### THE DATA
= = = =

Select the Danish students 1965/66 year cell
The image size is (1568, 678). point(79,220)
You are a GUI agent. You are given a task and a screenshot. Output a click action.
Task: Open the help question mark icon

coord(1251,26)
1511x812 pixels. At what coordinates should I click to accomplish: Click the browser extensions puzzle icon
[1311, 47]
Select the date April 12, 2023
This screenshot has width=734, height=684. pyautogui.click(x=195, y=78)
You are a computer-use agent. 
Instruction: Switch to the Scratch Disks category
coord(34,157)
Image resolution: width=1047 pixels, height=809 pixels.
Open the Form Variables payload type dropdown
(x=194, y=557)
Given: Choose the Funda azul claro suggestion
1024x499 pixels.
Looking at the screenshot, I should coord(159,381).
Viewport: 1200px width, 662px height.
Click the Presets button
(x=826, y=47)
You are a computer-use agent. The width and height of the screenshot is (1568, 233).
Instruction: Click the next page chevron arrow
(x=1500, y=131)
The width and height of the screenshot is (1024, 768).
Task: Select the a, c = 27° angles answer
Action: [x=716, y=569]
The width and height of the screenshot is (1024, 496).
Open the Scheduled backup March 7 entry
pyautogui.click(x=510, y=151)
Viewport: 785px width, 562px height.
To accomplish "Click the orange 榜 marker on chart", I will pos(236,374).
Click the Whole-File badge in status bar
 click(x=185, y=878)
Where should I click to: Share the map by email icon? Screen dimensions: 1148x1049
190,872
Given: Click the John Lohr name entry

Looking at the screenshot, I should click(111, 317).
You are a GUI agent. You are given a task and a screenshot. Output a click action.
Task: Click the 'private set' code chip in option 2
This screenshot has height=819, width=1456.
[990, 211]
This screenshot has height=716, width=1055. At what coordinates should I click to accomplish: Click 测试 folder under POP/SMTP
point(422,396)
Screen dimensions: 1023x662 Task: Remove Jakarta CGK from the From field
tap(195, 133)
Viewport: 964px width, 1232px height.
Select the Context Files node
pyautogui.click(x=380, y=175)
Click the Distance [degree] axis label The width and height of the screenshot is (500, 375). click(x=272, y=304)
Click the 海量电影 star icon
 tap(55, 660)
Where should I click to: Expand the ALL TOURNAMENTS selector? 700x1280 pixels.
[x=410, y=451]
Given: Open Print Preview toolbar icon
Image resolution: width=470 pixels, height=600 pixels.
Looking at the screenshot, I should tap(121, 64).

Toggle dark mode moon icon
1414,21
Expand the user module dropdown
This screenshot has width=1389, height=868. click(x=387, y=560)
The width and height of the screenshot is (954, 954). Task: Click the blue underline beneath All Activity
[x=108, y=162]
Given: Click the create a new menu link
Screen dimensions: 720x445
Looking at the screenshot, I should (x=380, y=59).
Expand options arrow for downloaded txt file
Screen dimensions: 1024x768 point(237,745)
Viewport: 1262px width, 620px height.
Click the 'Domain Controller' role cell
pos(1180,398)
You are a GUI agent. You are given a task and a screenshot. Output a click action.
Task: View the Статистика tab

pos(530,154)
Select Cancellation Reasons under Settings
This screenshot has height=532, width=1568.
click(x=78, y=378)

= = = =

### REQUIREMENT
Everything above must be retyped. Keep each record exactly the same.

### ANSWER SPACE
Select the Danish students 1965/66 year cell
The image size is (1568, 678). point(79,220)
You are a GUI agent. You are given a task and a screenshot. Output a click action.
Task: Open the help question mark icon

coord(1251,26)
1511x812 pixels. At what coordinates should I click to accomplish: Click the browser extensions puzzle icon
[1311, 47]
Select the date April 12, 2023
This screenshot has width=734, height=684. pyautogui.click(x=195, y=78)
You are a computer-use agent. 
Instruction: Switch to the Scratch Disks category
coord(34,157)
Image resolution: width=1047 pixels, height=809 pixels.
Open the Form Variables payload type dropdown
(x=194, y=557)
Given: Choose the Funda azul claro suggestion
1024x499 pixels.
Looking at the screenshot, I should coord(159,381).
Viewport: 1200px width, 662px height.
Click the Presets button
(x=826, y=47)
You are a computer-use agent. The width and height of the screenshot is (1568, 233).
Instruction: Click the next page chevron arrow
(x=1500, y=131)
The width and height of the screenshot is (1024, 768).
Task: Select the a, c = 27° angles answer
Action: [x=716, y=569]
The width and height of the screenshot is (1024, 496).
Open the Scheduled backup March 7 entry
pyautogui.click(x=510, y=151)
Viewport: 785px width, 562px height.
To accomplish "Click the orange 榜 marker on chart", I will pos(236,374).
Click the Whole-File badge in status bar
 click(x=185, y=878)
Where should I click to: Share the map by email icon? Screen dimensions: 1148x1049
190,872
Given: Click the John Lohr name entry

Looking at the screenshot, I should click(111, 317).
You are a GUI agent. You are given a task and a screenshot. Output a click action.
Task: Click the 'private set' code chip in option 2
This screenshot has height=819, width=1456.
[990, 211]
This screenshot has height=716, width=1055. At what coordinates should I click to accomplish: Click 测试 folder under POP/SMTP
point(422,396)
Screen dimensions: 1023x662 Task: Remove Jakarta CGK from the From field
tap(195, 133)
Viewport: 964px width, 1232px height.
Select the Context Files node
pyautogui.click(x=380, y=175)
Click the Distance [degree] axis label The width and height of the screenshot is (500, 375). click(x=272, y=304)
Click the 海量电影 star icon
 tap(55, 660)
Where should I click to: Expand the ALL TOURNAMENTS selector? 700x1280 pixels.
[x=410, y=451]
Given: Open Print Preview toolbar icon
Image resolution: width=470 pixels, height=600 pixels.
Looking at the screenshot, I should tap(121, 64).

Toggle dark mode moon icon
1414,21
Expand the user module dropdown
This screenshot has width=1389, height=868. click(x=387, y=560)
The width and height of the screenshot is (954, 954). Task: Click the blue underline beneath All Activity
[x=108, y=162]
Given: Click the create a new menu link
Screen dimensions: 720x445
Looking at the screenshot, I should (x=380, y=59).
Expand options arrow for downloaded txt file
Screen dimensions: 1024x768 point(237,745)
Viewport: 1262px width, 620px height.
Click the 'Domain Controller' role cell
pos(1180,398)
You are a GUI agent. You are given a task and a screenshot. Output a click action.
Task: View the Статистика tab

pos(530,154)
Select Cancellation Reasons under Settings
This screenshot has height=532, width=1568.
click(x=78, y=378)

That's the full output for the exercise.